I can’t believe how far I’ve come in just a year – and I don’t just mean geographically, moving from south-east Wales to a fairly unheard-of village in the west. When I think back 12 months, I was still surrounded by cardboard boxes, all labelled for various rooms, and it took me months to empty them and put everything in place.
My priority, when I moved into my new smallholding, was getting everything set up for the arrival of my animals, which had been temporarily housed with various friends. Most people buying a smallholding, quite sensibly, concentrate on getting the house straight before tackling what lies outdoors, but the house was way down my list.
I did, however, start this year with a new roof on the house and a new wood-burning stove. Those are the only real improvements I’ve made so far, after spending an arm and a leg on getting the barns suitable for farrowing pigs, water piped up to the woods, and thousands of metres of stock fencing for not only the pigs, but to contain the adventurous, Houdini-like Herdwick sheep.
As you’ll know, if you’ve read previous issues of Country Smallholding, one of the blessings of my new smallholding is the fact that, in addition to the pasture land, I have substantial chunk of native broadleaf woodland – perfect, not only for the pigs, but also for keeping me in fuel for many years to come. Unfortunately, when I moved in, I discovered that the wood burner which was already in place was neither efficient nor user-friendly.
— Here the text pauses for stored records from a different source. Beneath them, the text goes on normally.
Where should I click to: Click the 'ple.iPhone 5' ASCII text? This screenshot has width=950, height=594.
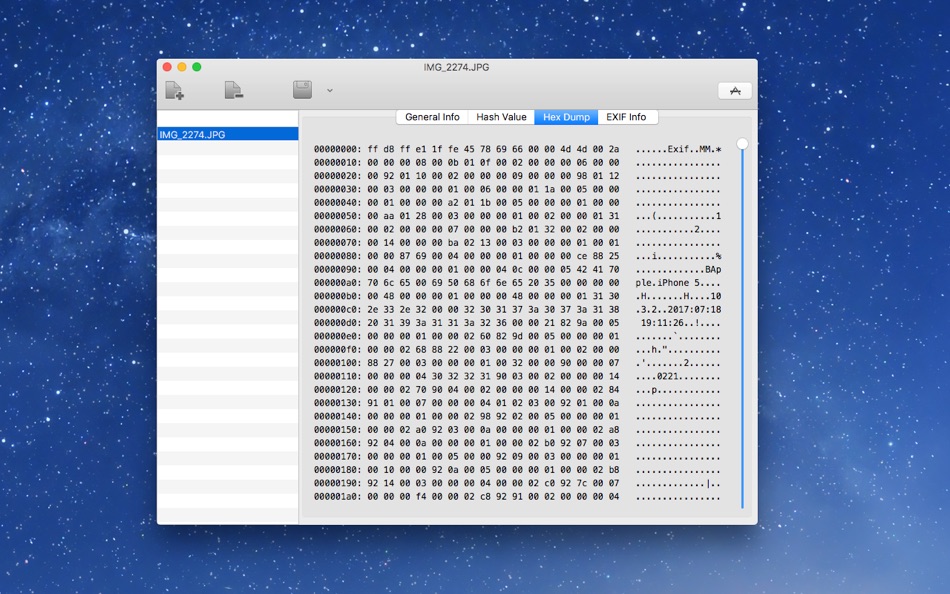[668, 283]
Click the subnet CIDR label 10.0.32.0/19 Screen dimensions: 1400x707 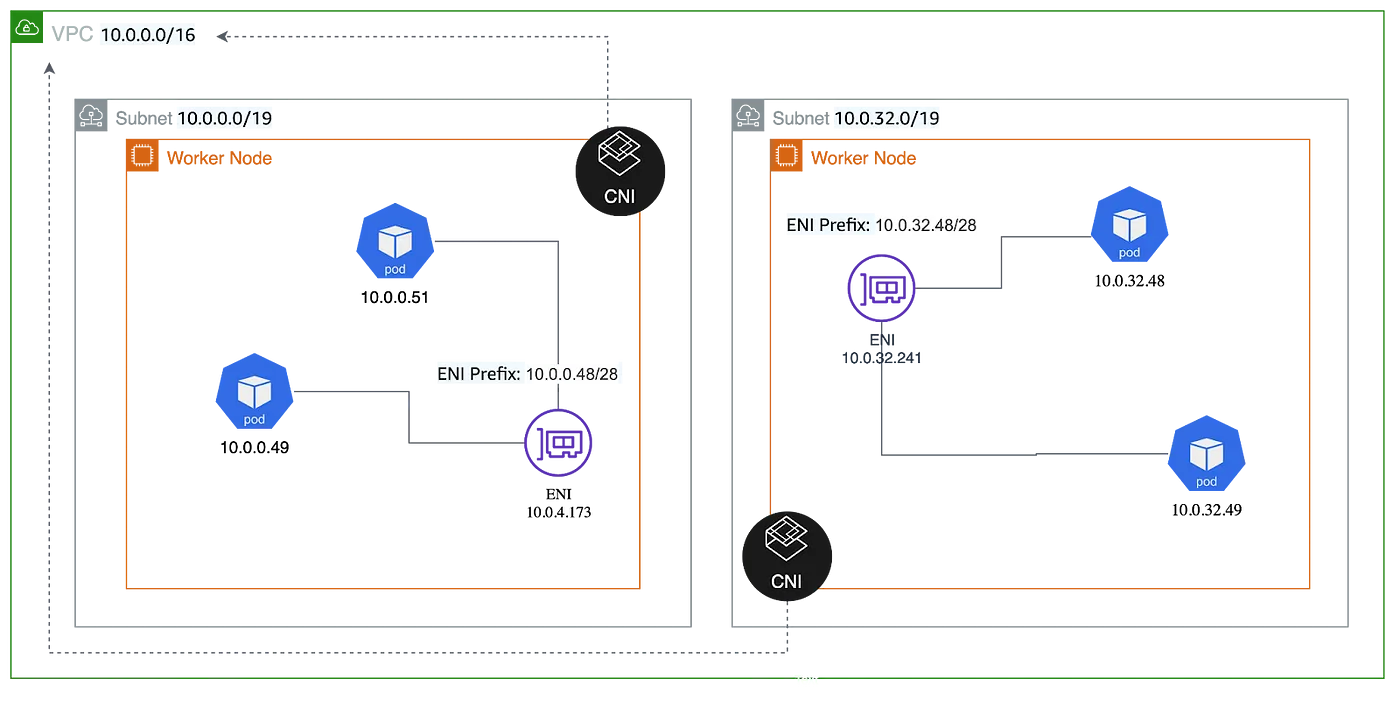[x=887, y=119]
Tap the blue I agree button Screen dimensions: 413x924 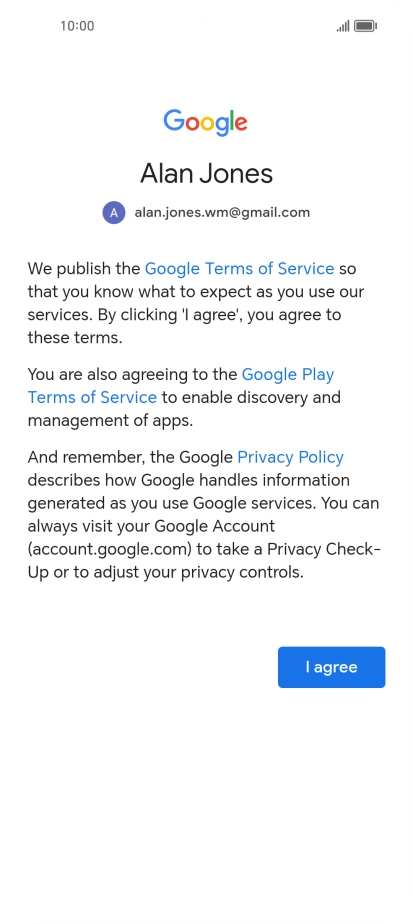[331, 667]
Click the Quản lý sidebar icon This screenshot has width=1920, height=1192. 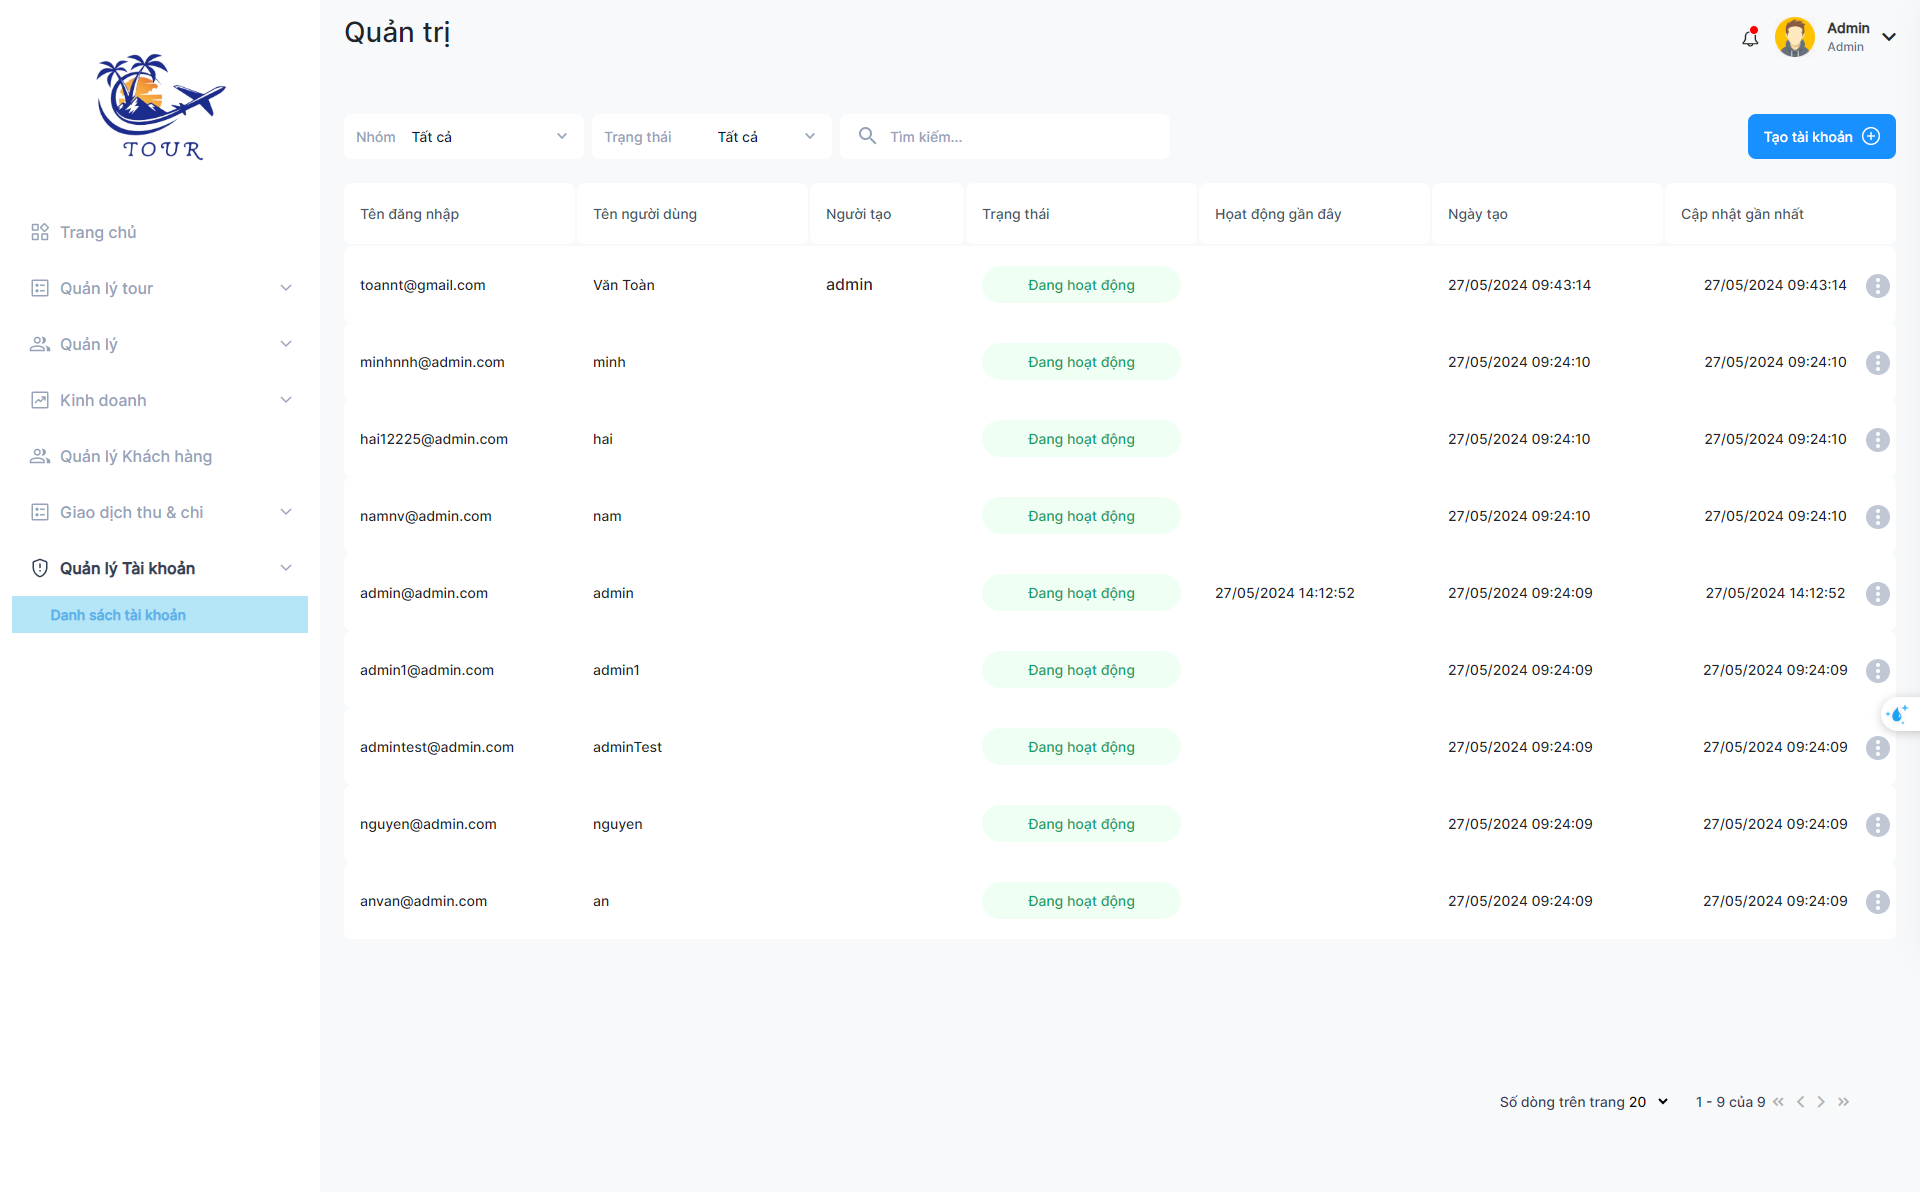point(37,343)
And if I’m completely honest, it was just downright ugly and didn’t suit the style of the room it was in. It had to go.
Getting a HETAS-approved woodburner installer was vitally important to me, because I needed to know that the stove being installed, and all the various chimney paraphernalia that came with it, met the required standards. I know some people who went down the DIY route, in order to save money, but who came a cropper when trying to claim on the insurance after a fire.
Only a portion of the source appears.